Click-target data:

******

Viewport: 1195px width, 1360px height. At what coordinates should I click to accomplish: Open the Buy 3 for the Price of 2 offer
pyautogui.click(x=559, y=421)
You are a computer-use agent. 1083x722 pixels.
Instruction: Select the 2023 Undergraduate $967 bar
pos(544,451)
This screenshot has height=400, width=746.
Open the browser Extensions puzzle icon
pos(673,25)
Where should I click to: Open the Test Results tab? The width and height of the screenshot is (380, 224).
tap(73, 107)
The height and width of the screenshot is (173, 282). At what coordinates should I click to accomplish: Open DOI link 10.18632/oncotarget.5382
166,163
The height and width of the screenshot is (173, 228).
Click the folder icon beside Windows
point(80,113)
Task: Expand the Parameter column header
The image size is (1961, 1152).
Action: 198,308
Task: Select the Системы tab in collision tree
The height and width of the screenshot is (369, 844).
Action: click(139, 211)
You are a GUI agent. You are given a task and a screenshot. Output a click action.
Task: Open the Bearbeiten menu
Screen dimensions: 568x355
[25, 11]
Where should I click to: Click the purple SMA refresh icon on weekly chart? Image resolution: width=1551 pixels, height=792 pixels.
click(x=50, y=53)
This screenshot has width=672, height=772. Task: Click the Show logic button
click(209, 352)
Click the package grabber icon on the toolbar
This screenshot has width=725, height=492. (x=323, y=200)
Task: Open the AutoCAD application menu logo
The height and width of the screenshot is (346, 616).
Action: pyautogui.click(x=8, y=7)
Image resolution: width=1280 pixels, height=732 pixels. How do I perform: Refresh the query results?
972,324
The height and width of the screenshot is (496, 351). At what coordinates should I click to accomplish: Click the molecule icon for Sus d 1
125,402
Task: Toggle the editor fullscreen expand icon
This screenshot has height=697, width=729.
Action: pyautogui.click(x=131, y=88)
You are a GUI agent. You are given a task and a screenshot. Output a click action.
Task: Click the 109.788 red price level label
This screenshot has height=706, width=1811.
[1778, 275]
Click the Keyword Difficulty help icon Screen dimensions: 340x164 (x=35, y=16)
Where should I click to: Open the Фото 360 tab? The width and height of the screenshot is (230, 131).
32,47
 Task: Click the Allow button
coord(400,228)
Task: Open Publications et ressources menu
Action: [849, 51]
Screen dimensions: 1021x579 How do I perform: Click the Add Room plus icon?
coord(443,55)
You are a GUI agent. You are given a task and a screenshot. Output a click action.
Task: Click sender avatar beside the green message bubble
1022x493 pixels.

******

- [Exercise description]
Quote all the rows above verbatim, from the first through the last.

- [Written solution]
Viewport: 1195px width, 1360px height. At what coordinates should I click to accomplish: Open the Buy 3 for the Price of 2 offer
pyautogui.click(x=559, y=421)
You are a computer-use agent. 1083x722 pixels.
Instruction: Select the 2023 Undergraduate $967 bar
pos(544,451)
This screenshot has height=400, width=746.
Open the browser Extensions puzzle icon
pos(673,25)
Where should I click to: Open the Test Results tab? The width and height of the screenshot is (380, 224).
tap(73, 107)
The height and width of the screenshot is (173, 282). At what coordinates should I click to accomplish: Open DOI link 10.18632/oncotarget.5382
166,163
The height and width of the screenshot is (173, 228).
Click the folder icon beside Windows
point(80,113)
Task: Expand the Parameter column header
The image size is (1961, 1152).
Action: 198,308
Task: Select the Системы tab in collision tree
The height and width of the screenshot is (369, 844).
Action: click(139, 211)
You are a GUI agent. You are given a task and a screenshot. Output a click action.
Task: Open the Bearbeiten menu
Screen dimensions: 568x355
[25, 11]
Where should I click to: Click the purple SMA refresh icon on weekly chart? Image resolution: width=1551 pixels, height=792 pixels.
click(x=50, y=53)
This screenshot has width=672, height=772. Task: Click the Show logic button
click(209, 352)
Click the package grabber icon on the toolbar
This screenshot has width=725, height=492. (x=323, y=200)
Task: Open the AutoCAD application menu logo
The height and width of the screenshot is (346, 616).
Action: pyautogui.click(x=8, y=7)
Image resolution: width=1280 pixels, height=732 pixels. How do I perform: Refresh the query results?
972,324
The height and width of the screenshot is (496, 351). At what coordinates should I click to accomplish: Click the molecule icon for Sus d 1
125,402
Task: Toggle the editor fullscreen expand icon
This screenshot has height=697, width=729.
Action: pyautogui.click(x=131, y=88)
You are a GUI agent. You are given a task and a screenshot. Output a click action.
Task: Click the 109.788 red price level label
This screenshot has height=706, width=1811.
[1778, 275]
Click the Keyword Difficulty help icon Screen dimensions: 340x164 (x=35, y=16)
Where should I click to: Open the Фото 360 tab? The width and height of the screenshot is (230, 131).
32,47
 Task: Click the Allow button
coord(400,228)
Task: Open Publications et ressources menu
Action: [849, 51]
Screen dimensions: 1021x579 How do I perform: Click the Add Room plus icon?
coord(443,55)
You are a GUI agent. You are given a task and a screenshot. Output a click action.
Task: Click sender avatar beside the green message bubble
1022x493 pixels.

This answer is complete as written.